Sorry, Your Internet Connection Is Slow

How fast is your Internet connection? The days of 56K modems are — thankfully — long gone for most of us. But before you get too smug with your gigabit fiber connection, have a look at what researchers from the Network Research Institute in Japan have accomplished. Using a standard diameter fiber, they’ve moved data at a rate of 1 petabit per second.

The standard fiber has four spatial channels in one cladding. Using wavelength division multiplexing, the researchers deployed a total of 801 channels with a bandwidth over 20 THz. The fiber distance was over 50 km, so this wasn’t just from one side of a lab to another. Well if you look at the pictures perhaps it was, but with big spools of fiber between the two lab benches. The project uses three distinct bands for data transmission with 335 channels in the S-band, 200 channels in the C-band, and 266 channels in the L-band.

To put this into perspective, a petabit — in theory — could carry a million gigabit Ethernet connections if you ignore overhead and other losses. But even if that’s off by a factor of 10 it is still impressive. We can’t imagine this will be in people’s homes anytime soon but it is easy to see the use for major backhaul networks that carry lots of traffic.

We are still amazed that we’ve gone from ALOHA to 2.5-gigabit connections. Although the Raspberry Pi can’t handle even a fraction of the bandwidth, you can fit it with a 10-gigabit network card.

27 thoughts on “Sorry, Your Internet Connection Is Slow

  1. It is also really surprising how much throughput you can get with off the shelf DWDM transceivers running multiple colors on conventional single mode fiber. The Raman pumps were probably because of the distance. None of this is done on a budget.
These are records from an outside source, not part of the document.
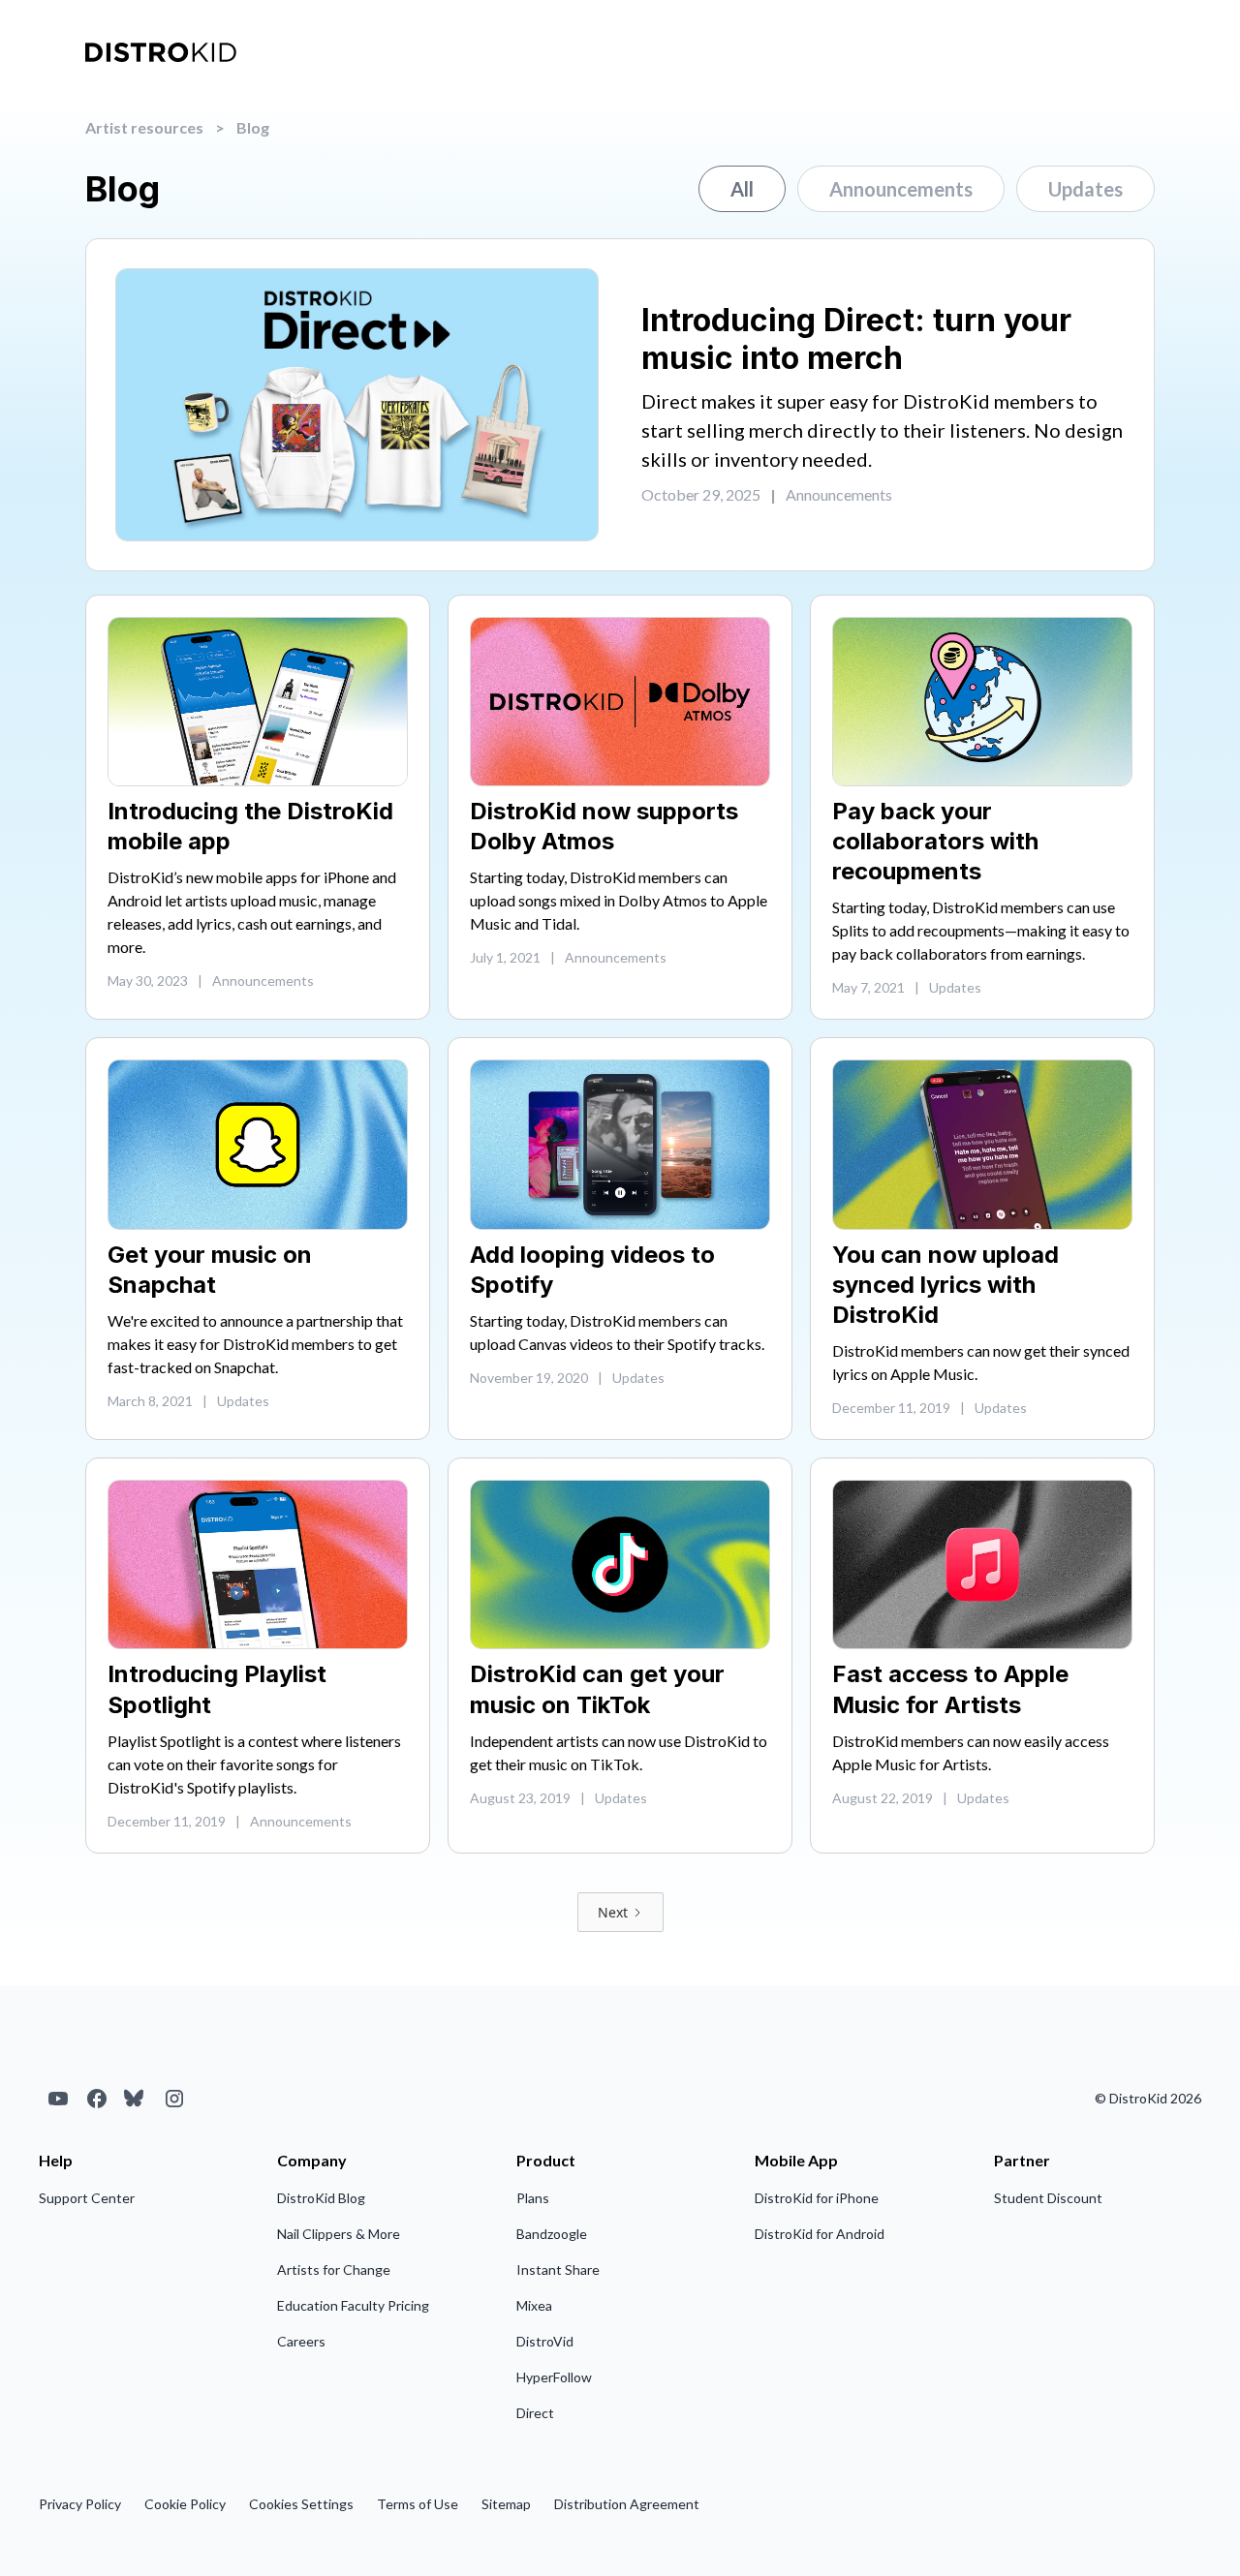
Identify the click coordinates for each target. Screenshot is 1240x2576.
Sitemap (506, 2504)
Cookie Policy (185, 2504)
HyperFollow (554, 2377)
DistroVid (545, 2341)
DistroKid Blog (321, 2198)
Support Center (87, 2198)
Next issue is finding a switch with fabric that supports that kind of speed.

    1. So I back of the enveloped it, annnnd I’m getting figures over 100 petabits per second for a large station wagon stuffed with micro SD cards over 50km….

  2. With that bandwidth and a fast computer and of course youtube having the X100 speed you could be strapped into a chair and forced every youtube video ever made in like 24 hours. You would either go insane or be the smartest puppy on the planet.

  3. “The days of 56K modems are — thankfully — long gone for most of us”
    Although we do miss times when websites were compact and adverts were less invasive. Or at least some of us do.